▶ EXERCISE PROMPT:
When a line of the records contains "computer", copy it.

----

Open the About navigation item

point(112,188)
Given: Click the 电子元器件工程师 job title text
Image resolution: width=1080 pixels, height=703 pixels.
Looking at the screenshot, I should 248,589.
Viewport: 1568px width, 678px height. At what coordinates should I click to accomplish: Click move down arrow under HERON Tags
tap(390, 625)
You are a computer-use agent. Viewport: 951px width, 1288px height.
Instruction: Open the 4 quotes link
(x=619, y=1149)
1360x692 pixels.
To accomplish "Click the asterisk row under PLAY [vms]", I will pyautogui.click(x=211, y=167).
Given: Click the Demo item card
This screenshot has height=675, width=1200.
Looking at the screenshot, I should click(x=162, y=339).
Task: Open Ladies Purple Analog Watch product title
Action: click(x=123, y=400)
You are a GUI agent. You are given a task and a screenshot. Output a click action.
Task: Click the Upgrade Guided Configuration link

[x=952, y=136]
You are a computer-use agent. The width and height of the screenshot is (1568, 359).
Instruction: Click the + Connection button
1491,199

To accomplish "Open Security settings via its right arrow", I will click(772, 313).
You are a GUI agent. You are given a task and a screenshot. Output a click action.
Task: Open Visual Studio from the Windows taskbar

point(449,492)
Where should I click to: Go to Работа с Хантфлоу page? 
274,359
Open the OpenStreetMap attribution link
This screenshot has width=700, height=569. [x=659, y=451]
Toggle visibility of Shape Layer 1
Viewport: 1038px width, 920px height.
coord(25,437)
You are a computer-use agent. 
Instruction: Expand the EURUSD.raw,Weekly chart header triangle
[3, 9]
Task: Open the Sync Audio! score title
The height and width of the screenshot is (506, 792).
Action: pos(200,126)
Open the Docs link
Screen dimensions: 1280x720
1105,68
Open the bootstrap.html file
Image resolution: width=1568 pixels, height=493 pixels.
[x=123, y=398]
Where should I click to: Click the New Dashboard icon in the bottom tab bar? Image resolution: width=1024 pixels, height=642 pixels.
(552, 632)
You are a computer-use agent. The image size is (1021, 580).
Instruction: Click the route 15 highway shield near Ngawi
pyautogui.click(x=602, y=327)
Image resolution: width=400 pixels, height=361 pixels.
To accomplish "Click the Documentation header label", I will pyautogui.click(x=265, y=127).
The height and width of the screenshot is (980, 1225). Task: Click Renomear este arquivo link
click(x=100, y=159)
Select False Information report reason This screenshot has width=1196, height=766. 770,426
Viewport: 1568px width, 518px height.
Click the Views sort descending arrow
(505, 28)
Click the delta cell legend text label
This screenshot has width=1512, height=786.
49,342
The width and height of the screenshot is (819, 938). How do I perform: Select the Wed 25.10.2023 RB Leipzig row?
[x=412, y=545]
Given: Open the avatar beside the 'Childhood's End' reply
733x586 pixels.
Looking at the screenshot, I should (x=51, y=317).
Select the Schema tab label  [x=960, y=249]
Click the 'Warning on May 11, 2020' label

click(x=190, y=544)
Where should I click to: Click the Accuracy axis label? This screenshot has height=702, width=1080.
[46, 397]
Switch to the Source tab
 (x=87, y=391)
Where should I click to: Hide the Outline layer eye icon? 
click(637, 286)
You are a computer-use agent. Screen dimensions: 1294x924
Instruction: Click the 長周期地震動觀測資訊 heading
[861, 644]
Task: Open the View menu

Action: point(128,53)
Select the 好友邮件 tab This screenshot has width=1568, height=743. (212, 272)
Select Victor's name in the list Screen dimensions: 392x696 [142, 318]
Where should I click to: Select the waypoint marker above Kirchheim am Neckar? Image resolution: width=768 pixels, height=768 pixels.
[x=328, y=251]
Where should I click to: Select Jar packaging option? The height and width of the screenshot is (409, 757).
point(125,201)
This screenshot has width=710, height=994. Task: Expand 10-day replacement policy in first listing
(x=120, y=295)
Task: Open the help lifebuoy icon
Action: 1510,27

----

▶ ANSWER TO THIS PROBLEM:
You are a computer-use agent. Viewport: 951px width, 1288px height.
You are a computer-use agent. The width and height of the screenshot is (1568, 359).
You are a computer-use agent. 
You are a computer-use agent. The image size is (1021, 580).
You are a computer-use agent. Screen dimensions: 1294x924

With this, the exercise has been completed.